Infusion reactions occurred in 8.0% and 5.7% of patients in the atezolizumab versus no atezolizumab groups, and grade 3 or greater infusion reactions occurred in 1.4% versus 0.7%. Hypothyroidism occurred in 5.8% and 1.4%, respectively, with no grade 3 or greater events.

“All other toxicities were either mild or very rare,” he noted.

TNBC is an aggressive subtype of breast cancer with poor prognosis. Progression to distant metastases is often rapid, as is development of resistance chemotherapy, Dr. Gianni explained, adding that chemotherapy is currently the only treatment for early-stage TNBC.

Chemotherapy works in some patients, but relapse and resistance are common even after good initial responses; therefore, he and his colleagues examined the effects of immune checkpoint inhibition added to neoadjuvant chemotherapy, reasoning that the combination might boost the antitumor immune response.

Atezolizumab in combination with nab-paclitaxel is now approved by the Food and Drug Administration for the treatment of some patients with locally advanced or metastatic TNBC. The approval was based on findings from the IMpassion130 study showing a significant progression-free and overall survival benefit with atezolizumab when added to nab-paclitaxel in PD-L1-positive metastatic TNBC.

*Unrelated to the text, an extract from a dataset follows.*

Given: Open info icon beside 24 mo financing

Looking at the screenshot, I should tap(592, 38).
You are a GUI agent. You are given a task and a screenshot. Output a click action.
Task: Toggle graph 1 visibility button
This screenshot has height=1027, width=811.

In a press statement, Dr. Gianni noted that the pCR findings he reported from the NeoTRIPaPDL1 study “may indicate that there is no therapeutic benefit to adding atezolizumab to neoadjuvant chemotherapy compared to chemotherapy alone, or may simply mean that any beneficial effects of the combination will be seen in the long term.”

“Pathologic complete response does not provide information about the quality of response, which is why we did not use it as the primary endpoint for this study. Further analyses may reveal differences in the quality of response between the treatment groups,” he added, noting that the study is limited in that reported results apply only to the initial effects of the combination treatment and do not account for effects of therapies administered after surgery.

Follow-up for the primary endpoint of event-free survival and other efficacy endpoints in the NeoTRIPaPDL1 trial is ongoing, and molecular studies are also underway, Dr. Gianni said.

Biological samples collected from patients before, during, and after neoadjuvant treatment are being examined for lymphocyte infiltration, DNA mutations, and/or levels of circulating tumor DNA, and may reveal differences between the treatment groups, he explained.

This study was sponsored by Roche and Celgene. Dr. Gianni has been an advisor and/or consultant for numerous pharmaceutical companies. He has received support for research from Daiichi Sankyo, Zymeworks, and Revolution Medicines and is a coinventor on a patent for PD-L1 expression in anti-HER2 therapy.